Plusieurs enjeux d’actualité sont abordés dans le roman. En l’écrivant, aviez-vous en tête d’écrire sur le sort des femmes particulièrement?
Ce n’était pas l’idée de départ, mais on ne peut y échapper. Je suis très consciente que le roman aborde des thèmes sensibles et il a demandé d’y être empathique afin de trouver les mots justes. Il fallait trouver le bon équilibre. Le drame qui se joue dans Terminal Grand Nord m’a obligée à réfléchir sur la grande vulnérabilité des femmes, et ce, même si je mets en scène des personnages féminins forts avec des caractères bien affirmés. Il faut bien le rappeler, dans le Nord, les ressources sont souvent insuffisantes et parfois inadéquates. Heureusement, de plus en plus de voix s’élèvent pour dénoncer ce manque. À la lecture, on se rend compte, toutefois, que rien ne menait ces jeunes filles à une fin tragique comme celle-là. Pour que la catastrophe arrive, il n’aura fallu qu’un concours de circonstances, une mauvaise décision et des individus qui sont prêts à commettre l’irréparable. Dans cet ordre d’idées, j’avais envie d’écrire sur ces mauvaises décisions qui une après l’autre mènent au drame. S’enfoncer dans le piège. Ça, c’était un moteur d’écriture puissant pour moi.

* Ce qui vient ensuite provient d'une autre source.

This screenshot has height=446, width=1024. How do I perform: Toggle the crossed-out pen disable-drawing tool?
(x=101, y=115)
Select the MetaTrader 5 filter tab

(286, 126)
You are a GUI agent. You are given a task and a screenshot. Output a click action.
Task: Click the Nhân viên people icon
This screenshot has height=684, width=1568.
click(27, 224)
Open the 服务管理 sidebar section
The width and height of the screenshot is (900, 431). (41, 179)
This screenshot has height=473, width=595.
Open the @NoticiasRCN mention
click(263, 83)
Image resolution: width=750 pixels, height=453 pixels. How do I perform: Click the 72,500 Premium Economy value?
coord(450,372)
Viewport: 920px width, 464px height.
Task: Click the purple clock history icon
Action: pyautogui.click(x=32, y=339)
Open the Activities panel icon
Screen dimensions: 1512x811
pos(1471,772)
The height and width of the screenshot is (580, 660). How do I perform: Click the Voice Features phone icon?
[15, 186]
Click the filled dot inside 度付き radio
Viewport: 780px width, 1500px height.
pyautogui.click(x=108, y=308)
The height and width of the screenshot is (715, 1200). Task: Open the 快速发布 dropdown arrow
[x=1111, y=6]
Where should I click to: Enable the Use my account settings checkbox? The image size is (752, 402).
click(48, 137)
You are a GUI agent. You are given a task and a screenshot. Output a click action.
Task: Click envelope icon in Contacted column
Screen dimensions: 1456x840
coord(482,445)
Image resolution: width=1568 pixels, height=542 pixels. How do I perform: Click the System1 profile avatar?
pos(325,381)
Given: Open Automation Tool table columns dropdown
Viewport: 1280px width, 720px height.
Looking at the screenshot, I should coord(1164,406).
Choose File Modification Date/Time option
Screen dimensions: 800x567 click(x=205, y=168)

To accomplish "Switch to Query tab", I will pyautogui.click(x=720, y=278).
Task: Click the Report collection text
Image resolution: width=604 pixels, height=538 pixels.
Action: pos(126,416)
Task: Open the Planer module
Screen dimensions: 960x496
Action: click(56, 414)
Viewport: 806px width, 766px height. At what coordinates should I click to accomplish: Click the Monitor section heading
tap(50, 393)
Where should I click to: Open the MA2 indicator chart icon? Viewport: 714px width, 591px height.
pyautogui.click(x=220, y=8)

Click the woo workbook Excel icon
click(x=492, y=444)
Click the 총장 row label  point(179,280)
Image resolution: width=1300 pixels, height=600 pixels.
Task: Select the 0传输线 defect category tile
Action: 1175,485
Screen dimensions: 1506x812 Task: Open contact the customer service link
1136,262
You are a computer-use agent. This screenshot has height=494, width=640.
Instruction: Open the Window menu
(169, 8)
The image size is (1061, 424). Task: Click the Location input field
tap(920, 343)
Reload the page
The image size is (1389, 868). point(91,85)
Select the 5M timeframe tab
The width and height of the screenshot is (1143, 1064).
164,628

Votre écriture est très rythmée, on pourrait même dire cinématographique. Avez-vous écrit en ayant en tête des images, en pensant au cinéma?
Alors là, vous me faites plaisir. Effectivement, j’aimais l’idée de construire le roman un peu comme un film. J’ai d’abord créé des « blocs » que je pouvais agencer à ma guise, un peu comme dans le film de Tarantino, Pulp fiction. Je dirais que ce dernier a été mon inspiration pour déterminer la forme du roman avec ses allers et ses retours dans le temps. Ensuite, il y avait ces histoires parallèles qui convergeaient toutes vers cette ville isolée, gardienne du passé et de quelques secrets. Schefferville devient elle-même un personnage inquiétant. Des parents veulent des réponses, une jeune fille recherche ses origines, un écrivain retrouve une vieille flamme treize ans plus tard : autant de quêtes qui consistent à régler ses comptes avec cette ville ou ses habitants. Je suis très heureuse de vous confier ici, puisque vous soulignez cet aspect de mon roman, qu’il a déjà trouvé son producteur et son réalisateur pour une adaptation au grand écran. François Bouvier (La Bolduc, Paul à Québec) et moi en avons déjà amorcé la scénarisation. C’est très excitant!

Que représente l’écriture pour vous?
J’ai fait mes études en littérature, j’ai accompagné des auteurs dans leurs projets d’écriture, j’ai écrit des chansons, une pièce de théâtre, des nouvelles, des articles, un conte, un roman et maintenant, je fignole un scénario de film. Lorsque je regarde derrière moi, ce que je ne fais pas très souvent, je me rends compte que l’écriture a pris une place beaucoup plus importante que je ne le croyais. En fait, elle est au centre de ma vie.